Rita Míguez, presidente de Anmupesca, y Rosa Quintana
Rita Míguez, presidente de Anmupesca, y Rosa Quintana - MIGUEL MUÑIZ

El paso al frente de las mujeres del mar

Anmupesca, entidad que integra a 21 colectivos de trabajadoras del sector pesca-industria, estrena página web

SantiagoActualizado:

La Asociación Nacional de Mujeres de la Pesca (Anmupesca) echó a andar en 2016 integrando a doce asociaciones de armadoras, marineras, rederas, mariscadoras, comercializadoras o pescantinas, profesionales en un sector masculinizado y de «tradición patriarcal» decididas a visibilizar su trabajo y reivindicar un peso justo en los órganos de decisión. Cuando aún no se han cumplido dos años de su fundación, la entidad, que preside la patrona mayor de la Cofradía de Pescadores de Arcade, Rita Míguez de la Iglesia, alcanza las 21 entidades integradas y avanza en su proyección estrenando una página web con la que aspira a multiplicar su labor como altavoz de la contribución de la mujer al sector pesquero y defensora de los intereses económicos y profesionales de sus representadas (fundamentalmente en la Comunidad, donde ejercen alrededor de seis mil mujeres inscritas en el régimen especial del mar)

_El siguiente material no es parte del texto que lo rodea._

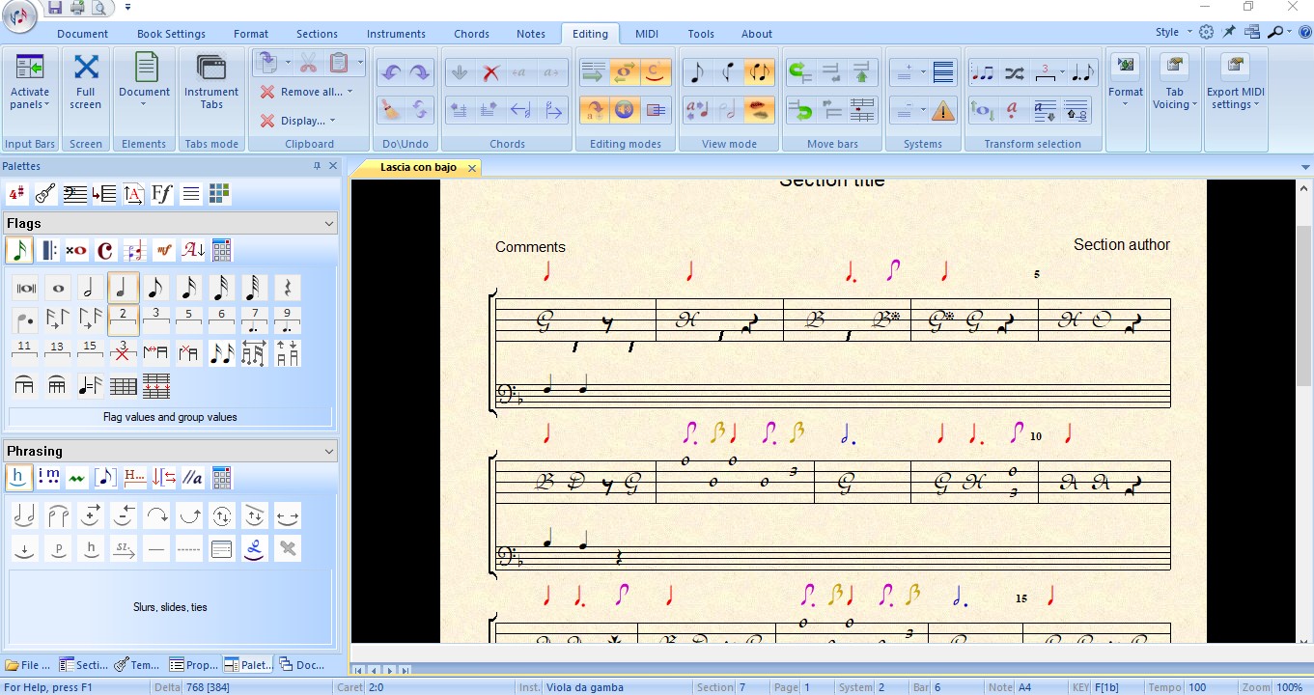
Task: Open the MIDI ribbon tab
Action: point(647,34)
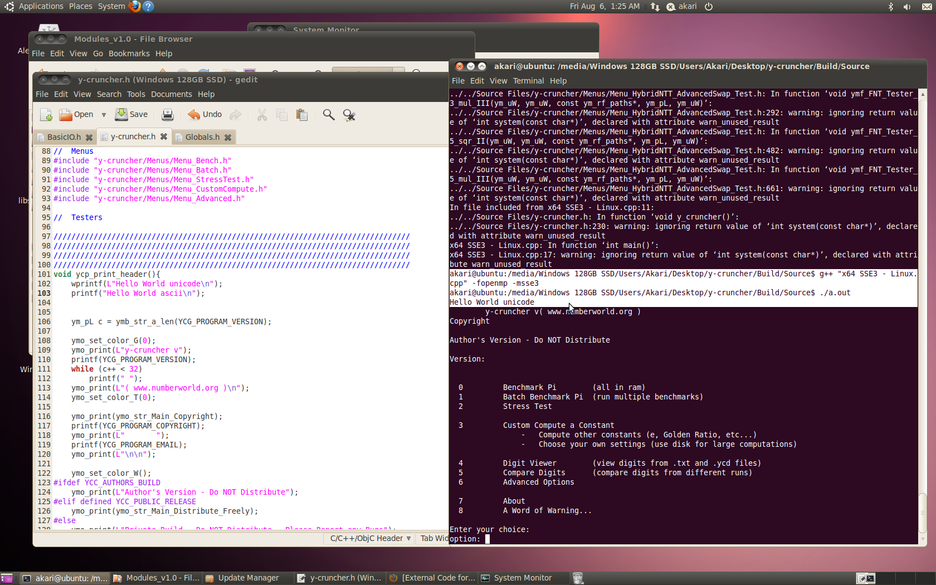Screen dimensions: 936x585
Task: Click the New document icon in gedit
Action: click(x=46, y=115)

Acompañando la presentación de la página web, la conselleira de Mar, Rosa Quintana, echó la vista atrás para repasar alguno de los pasos por la igualdad completados en el pasado reciente en un sector fuertemente masculinizado. No fue hasta principios de los 90, recordó, que se comenzó a trabajar en la profesionalización del marisqueo a pie, reconociéndolo y regulando como actividad profesional un trabajo desempeñado en buena medida por mujeres y que representaba un sustento fundamental para miles de hogares en la Comunidad.

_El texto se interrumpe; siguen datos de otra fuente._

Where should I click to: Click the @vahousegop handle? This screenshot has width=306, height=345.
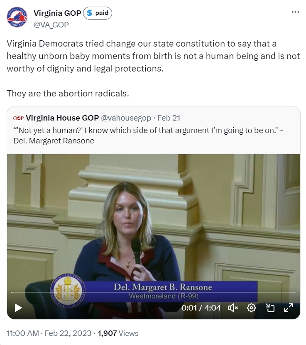[126, 118]
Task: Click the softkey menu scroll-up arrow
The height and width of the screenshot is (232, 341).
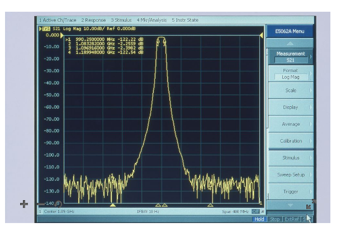Action: [290, 42]
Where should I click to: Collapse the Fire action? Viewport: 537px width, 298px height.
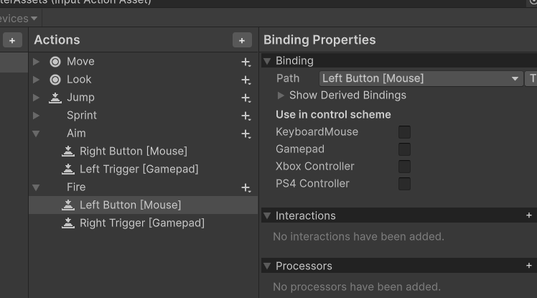(36, 187)
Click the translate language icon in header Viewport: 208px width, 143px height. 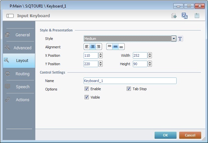tap(185, 16)
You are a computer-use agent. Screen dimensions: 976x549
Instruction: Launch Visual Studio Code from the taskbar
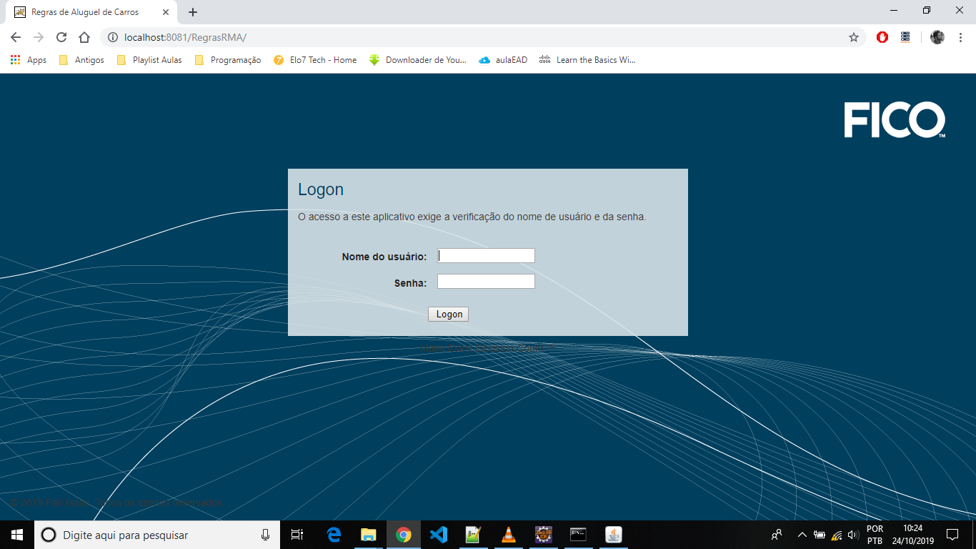coord(438,535)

No hay que remontarse muy atrás, matizó, sólo a 1993, para encontrar a muchas mariscadoras asociadas a las cofradías pero sin derecho a voto en sus órganos de decisión, sin capacidad por tanto, hizo notar la conselleira, para administrar su plan de trabajo. También recordó Quintana las dificultades encontradas por muchas tituladas para que los armadores les diesen la oportunidad de completar su formación académica con las horas de navegación exigidas, arrastrando aún, lamentó, viejas creencias que asociaron la presencia de mujeres a bordo al riesgo de mala suerte en la expedición.

En la actualidad, señaló Rita Míguez, los retos son múltiples y no difieren de los síntomas de la discriminación por razón de sexo identificados en otras áreas de actividad. «Basta con ver el número de mujeres sentadas en los órganos de gobierno del sector», apuntó la presidenta de Anmupesca, sin olvidar la discriminación existente en materia salarial, con multitud de «mujeres que cobran muchísimo menos» por trabajos equivalentes a los de compañeros varones.